§ EXERCISE PROMPT
Could you reproduce the data below word for word?

>> START EXTRACTED INFORMATION

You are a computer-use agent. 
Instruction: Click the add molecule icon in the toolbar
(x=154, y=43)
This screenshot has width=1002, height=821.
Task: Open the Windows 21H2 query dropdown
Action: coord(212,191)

>> END EXTRACTED INFORMATION

§ REPLY
You are a computer-use agent. 
Instruction: Click the add molecule icon in the toolbar
(x=154, y=43)
This screenshot has width=1002, height=821.
Task: Open the Windows 21H2 query dropdown
Action: coord(212,191)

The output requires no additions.